Le gouvernement du Zimbabwe a rejeté une lettre des évêques catholiques romains évoquant la corruption, la pauvreté et les violations des droits de l’homme.

« Il n’y a pas de crise, politique ou autre », a déclaré le secrétaire à l’Information Nick Mangwana.

Il a accusé la Conférence des évêques catholiques du Zimbabwe (ZCBC) de se joindre à des groupes cherchant à  »fabriquer des crises ».

Les évêques avaient appelé à une résolution urgente des défis économiques et politiques du pays.

« La lutte au Zimbabwe a entraîné une crise à plusieurs niveaux : l’effondrement économique, l’aggravation de la pauvreté, l’insécurité alimentaire et des violations des droits de l’homme », ont déclaré sept évêques des principales villes et villages du Zimbabwe dans une lettre publiée vendredi.

« La corruption dans le pays a atteint des niveaux alarmants », ont-ils ajouté.

Les Zimbabwéens ont protesté contre la corruption présumée du gouvernement et une crise économique qui s’aggrave avec une inflation de plus de 700%.

Le président Emmerson Mnangagwa a cependant accusé ses opposants politiques de travailler avec des étrangers pour tenter de déstabiliser le pays.

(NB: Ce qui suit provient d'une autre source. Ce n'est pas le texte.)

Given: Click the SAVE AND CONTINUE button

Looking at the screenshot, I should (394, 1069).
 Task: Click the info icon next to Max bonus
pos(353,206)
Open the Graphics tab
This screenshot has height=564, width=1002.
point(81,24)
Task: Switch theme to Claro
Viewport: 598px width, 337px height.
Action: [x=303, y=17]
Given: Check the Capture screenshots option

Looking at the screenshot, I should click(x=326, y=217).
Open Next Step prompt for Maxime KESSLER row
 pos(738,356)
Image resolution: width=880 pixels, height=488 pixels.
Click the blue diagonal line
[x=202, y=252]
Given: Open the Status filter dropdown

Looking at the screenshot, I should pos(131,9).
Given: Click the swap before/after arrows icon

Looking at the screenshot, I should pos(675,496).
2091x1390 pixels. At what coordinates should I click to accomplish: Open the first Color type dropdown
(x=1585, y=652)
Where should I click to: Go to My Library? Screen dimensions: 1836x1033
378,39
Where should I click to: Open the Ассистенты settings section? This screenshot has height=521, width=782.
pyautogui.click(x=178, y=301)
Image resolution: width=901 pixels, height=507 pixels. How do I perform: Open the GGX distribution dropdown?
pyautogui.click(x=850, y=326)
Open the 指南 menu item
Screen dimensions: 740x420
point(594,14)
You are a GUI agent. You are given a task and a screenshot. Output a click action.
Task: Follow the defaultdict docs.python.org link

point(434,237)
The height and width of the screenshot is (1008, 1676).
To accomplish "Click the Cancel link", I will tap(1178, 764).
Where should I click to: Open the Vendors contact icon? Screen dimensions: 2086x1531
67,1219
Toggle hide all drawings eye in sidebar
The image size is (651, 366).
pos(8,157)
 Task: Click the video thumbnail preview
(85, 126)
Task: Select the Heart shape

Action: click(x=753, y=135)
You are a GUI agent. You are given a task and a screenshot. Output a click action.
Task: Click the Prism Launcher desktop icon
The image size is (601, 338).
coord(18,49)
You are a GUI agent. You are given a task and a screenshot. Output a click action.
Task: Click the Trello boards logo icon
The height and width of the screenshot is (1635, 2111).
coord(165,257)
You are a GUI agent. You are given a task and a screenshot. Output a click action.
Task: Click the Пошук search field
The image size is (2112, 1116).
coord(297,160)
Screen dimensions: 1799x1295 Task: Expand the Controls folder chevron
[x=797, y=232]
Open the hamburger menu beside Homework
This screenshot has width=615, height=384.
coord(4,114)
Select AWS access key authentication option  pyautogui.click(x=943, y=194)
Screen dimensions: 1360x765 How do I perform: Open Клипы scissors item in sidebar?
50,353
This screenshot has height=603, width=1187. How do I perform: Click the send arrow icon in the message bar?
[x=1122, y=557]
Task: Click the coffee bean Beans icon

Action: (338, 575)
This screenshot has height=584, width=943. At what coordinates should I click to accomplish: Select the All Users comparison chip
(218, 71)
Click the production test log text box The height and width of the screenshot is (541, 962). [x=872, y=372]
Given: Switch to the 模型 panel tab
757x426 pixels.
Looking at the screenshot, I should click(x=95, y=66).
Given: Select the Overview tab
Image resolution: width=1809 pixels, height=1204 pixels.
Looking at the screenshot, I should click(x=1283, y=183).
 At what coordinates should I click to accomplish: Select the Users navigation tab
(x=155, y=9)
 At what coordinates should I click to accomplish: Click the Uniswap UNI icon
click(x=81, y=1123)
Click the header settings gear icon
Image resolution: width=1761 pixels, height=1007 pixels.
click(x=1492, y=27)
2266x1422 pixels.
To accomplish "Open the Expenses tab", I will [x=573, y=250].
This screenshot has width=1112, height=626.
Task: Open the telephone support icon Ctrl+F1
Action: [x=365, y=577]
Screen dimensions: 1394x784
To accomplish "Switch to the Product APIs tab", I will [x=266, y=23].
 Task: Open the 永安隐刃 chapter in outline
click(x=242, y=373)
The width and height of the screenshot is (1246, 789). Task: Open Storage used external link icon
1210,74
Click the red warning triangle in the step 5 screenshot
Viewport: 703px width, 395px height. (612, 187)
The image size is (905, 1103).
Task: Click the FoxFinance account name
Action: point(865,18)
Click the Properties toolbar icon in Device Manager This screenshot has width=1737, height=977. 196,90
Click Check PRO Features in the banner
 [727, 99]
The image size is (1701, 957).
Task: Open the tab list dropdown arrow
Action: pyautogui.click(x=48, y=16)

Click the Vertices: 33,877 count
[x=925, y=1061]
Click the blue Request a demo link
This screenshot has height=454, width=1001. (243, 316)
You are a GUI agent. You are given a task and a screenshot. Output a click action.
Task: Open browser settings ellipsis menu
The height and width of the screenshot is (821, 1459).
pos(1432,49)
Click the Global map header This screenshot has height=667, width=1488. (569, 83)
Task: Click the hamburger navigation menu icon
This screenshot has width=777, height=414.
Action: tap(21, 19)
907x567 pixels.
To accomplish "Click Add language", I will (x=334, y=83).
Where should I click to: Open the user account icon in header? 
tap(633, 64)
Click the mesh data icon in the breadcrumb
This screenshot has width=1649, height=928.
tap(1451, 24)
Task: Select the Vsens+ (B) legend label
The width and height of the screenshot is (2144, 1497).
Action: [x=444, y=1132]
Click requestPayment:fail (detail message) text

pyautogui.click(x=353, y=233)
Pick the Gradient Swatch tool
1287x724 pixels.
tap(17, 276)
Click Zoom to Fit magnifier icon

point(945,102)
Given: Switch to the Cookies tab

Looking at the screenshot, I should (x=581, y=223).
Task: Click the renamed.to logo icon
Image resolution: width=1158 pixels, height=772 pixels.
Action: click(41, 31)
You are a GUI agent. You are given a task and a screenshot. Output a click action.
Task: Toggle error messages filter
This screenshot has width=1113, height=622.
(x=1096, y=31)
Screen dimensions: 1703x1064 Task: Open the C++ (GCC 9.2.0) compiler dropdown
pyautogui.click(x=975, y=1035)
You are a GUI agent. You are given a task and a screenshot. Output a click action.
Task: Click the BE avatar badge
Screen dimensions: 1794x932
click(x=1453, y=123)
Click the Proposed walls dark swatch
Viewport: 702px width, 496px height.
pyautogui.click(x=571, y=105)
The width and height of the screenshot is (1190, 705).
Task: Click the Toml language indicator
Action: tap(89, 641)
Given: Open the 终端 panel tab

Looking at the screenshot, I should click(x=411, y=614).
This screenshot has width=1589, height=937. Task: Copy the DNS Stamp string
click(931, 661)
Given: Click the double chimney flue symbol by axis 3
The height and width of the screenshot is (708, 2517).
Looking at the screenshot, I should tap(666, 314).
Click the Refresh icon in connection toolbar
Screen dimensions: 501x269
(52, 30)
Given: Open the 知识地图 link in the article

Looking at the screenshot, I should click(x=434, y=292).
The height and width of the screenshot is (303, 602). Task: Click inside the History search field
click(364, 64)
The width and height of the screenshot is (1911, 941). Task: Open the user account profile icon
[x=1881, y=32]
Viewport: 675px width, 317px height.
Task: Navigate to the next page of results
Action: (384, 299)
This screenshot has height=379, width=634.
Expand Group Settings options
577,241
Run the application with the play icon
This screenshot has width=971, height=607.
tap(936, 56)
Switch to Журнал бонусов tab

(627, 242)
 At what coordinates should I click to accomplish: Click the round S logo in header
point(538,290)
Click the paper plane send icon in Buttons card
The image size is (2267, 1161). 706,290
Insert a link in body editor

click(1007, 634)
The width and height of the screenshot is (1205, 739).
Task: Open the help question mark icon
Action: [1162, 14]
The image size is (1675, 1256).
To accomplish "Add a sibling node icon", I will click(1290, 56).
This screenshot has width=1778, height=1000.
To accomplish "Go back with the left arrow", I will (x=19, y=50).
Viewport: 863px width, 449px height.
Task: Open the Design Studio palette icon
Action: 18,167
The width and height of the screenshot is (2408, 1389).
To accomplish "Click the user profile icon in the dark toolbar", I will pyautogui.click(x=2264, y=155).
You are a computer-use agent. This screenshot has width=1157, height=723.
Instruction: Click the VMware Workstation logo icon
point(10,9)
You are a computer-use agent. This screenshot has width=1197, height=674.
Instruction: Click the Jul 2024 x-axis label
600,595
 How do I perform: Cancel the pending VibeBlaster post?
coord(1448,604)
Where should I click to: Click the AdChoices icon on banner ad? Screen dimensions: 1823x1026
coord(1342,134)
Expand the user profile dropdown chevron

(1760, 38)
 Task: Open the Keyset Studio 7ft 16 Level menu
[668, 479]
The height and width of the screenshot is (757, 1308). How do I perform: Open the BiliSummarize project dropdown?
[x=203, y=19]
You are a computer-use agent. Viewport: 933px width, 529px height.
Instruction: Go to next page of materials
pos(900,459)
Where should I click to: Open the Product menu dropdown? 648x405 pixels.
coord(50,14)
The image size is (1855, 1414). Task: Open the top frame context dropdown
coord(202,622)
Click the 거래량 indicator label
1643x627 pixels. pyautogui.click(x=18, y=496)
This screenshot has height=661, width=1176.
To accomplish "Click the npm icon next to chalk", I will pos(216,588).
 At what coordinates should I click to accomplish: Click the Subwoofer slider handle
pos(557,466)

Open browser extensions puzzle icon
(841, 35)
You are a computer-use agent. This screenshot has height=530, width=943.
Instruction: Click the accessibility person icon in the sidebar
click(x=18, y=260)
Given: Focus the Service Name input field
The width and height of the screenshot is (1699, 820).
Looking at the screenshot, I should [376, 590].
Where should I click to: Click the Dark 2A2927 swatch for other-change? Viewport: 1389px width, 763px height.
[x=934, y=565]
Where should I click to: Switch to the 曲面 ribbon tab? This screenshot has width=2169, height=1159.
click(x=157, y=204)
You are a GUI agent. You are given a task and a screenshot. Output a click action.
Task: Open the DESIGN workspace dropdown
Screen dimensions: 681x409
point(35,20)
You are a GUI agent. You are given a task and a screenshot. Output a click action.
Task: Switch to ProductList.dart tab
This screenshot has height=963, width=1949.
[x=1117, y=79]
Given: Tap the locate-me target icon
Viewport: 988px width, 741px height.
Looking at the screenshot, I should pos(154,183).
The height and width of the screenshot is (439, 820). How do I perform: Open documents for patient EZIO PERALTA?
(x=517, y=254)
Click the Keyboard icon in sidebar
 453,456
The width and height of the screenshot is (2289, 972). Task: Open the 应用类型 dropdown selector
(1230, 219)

Il les a appelés  »pommes pourries » et a averti qu’il les  »débusquerait ».

Son gouvernement a récemment suscité de vives critiques à propos d’une répression visant les manifestants anti-gouvernementaux qui a abouti à plusieurs agressions et arrestations.

L’éminent journaliste Hopewell Chin’ono a été accusé le mois dernier d’incitation à la violence publique.

Il est toujours en détention après avoir été privé de liberté sous caution.

Il avait dénoncé une corruption présumée au sein du ministère de la Santé lors de l’achat de fournitures médicales pour lutter contre la pandémie de coronavirus.

Des images de policiers agressant des manifestants ont été partagées en ligne, déclenchant une campagne mondiale utilisant le hashtag #ZimbabweanLivesMatter pour mettre en évidence les violations des droits humains.

Des célébrités comme les rappeurs Ice Cube, AKA et Lecrae et les actrices Thandie Newton et Pearl Thusi y ont exprimé leur soutien.